More than four out of ten (43 percent) of affluent Americans (those with household incomes in excess of $150,000) took at least one international leisure trip last year, according to the ‘2004 Portrait of Affluent Travelers’ published by Yesawich, Peppardine, Brown and Russell in Orlando, Florida, co-publishers with Yankelovich Partners of the Business Travel Monitor.

Western Europe tops the list of places visited by a wide margin (82 percent). Within Europe, the preferred destinations are Italy (33 percent), England (28 percent) and France (20 percent). The Caribbean is the favorite, with nearly 20 percent of respondents; followed by Mexico (16 percent); Australia (15 percent); the Far East (13 percent); South/Central America (11 percent); Canada (10 percent); South Pacific (9 percent); the Middle East (5 percent) and Africa (4 percent).

Thailand and Singapore ranked top among countries visited by Asian travelers in the first half of 2004, according to the MasterIndex of Travel, a survey of 6,000 travelers in 13 markets across the Asia-Pacific region, conducted by MasterCard International.

Both countries were the top regional destinations for 16 percent of respondents with China coming in third at 13 percent. But China (23 percent) was the most frequently visited country for business travel, followed by Singapore (16 percent) and Hong Kong (13 percent).

British Airways claims to be the first airline in the UK to enable passengers who check-in online to print their own boarding pass at home or in the office. The pass, printed on A4 paper, carries a bar-code containing flight details. Passengers with hand baggage only go direct to security, where their bar-code is checked with a scanner, by-passing the need to go to a check-in desk or a self-service check-in kiosk.

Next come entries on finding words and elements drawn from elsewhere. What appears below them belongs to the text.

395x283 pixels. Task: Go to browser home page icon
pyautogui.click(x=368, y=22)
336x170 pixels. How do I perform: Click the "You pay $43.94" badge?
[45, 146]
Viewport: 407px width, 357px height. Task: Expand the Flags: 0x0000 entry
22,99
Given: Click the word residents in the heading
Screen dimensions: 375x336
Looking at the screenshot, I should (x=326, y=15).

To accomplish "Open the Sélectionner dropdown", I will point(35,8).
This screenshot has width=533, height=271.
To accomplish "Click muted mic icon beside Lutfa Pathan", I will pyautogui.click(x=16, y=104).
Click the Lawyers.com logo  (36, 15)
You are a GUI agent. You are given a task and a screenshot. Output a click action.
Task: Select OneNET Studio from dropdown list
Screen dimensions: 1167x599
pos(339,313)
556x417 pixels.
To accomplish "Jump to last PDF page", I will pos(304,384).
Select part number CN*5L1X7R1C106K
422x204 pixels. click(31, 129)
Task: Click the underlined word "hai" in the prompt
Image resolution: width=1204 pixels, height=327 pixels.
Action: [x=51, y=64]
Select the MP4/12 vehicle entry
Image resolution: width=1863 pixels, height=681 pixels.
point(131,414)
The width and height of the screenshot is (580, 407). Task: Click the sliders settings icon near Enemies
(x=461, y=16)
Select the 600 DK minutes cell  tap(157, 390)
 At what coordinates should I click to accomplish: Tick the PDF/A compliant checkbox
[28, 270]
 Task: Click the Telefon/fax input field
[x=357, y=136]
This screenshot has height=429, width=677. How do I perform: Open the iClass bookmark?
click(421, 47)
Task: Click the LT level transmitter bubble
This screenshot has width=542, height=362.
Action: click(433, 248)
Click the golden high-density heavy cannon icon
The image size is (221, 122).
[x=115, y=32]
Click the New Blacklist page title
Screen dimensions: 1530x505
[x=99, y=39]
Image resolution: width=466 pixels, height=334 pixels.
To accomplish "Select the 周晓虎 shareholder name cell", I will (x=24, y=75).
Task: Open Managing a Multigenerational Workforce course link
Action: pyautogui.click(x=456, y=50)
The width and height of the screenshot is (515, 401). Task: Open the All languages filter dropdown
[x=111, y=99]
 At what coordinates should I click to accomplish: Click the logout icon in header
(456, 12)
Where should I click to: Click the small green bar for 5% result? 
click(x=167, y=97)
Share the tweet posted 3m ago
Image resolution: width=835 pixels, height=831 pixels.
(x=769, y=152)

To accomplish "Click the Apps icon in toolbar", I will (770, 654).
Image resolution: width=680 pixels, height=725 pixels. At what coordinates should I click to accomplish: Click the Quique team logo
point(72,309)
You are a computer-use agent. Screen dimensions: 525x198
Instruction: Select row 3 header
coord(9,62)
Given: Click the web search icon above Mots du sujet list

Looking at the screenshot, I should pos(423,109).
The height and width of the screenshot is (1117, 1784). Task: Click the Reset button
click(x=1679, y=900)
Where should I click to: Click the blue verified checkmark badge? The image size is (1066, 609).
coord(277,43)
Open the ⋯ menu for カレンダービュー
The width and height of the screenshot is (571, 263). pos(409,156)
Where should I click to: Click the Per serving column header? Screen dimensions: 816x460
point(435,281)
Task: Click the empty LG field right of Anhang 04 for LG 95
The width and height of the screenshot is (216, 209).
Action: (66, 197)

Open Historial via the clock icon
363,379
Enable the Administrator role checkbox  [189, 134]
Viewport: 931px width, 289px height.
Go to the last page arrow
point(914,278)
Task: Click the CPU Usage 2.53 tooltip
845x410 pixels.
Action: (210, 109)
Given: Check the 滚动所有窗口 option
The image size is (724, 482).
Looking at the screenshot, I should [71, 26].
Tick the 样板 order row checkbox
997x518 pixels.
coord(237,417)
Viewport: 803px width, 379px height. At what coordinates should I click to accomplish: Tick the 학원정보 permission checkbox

Passengers with bags to check in can use a ‘fast baggage drop.’

The scheme began as a trial a month ago at London City where forty-seven percent of BA passengers checking-in on-line are choosing to print their own boarding passes. The scheme has been extended to certain flights from Heathrow and Manchester. BA says it plan to roll out the service across most of its global network within the next 18 months.

Executive Club members can check-in at www.ba.com 24 hours and other passengers 12 hours before departure.

The Mileage Converter, a new tool from the stable of FFP guru Randy Peterson’s Frequent Flyer Services, at the WebFlyer.com site shows frequent travelers how to transfer miles, kilometers or points between any two programs. Users select a program they would like to transfer miles out of, enter the mileage amount they would like to transfer, and select a program into which they would like to transfer the miles, and the Mileage Converter finds all possible ways to make the transaction, indicating the ‘conversion rate’ for the miles/points between both programs.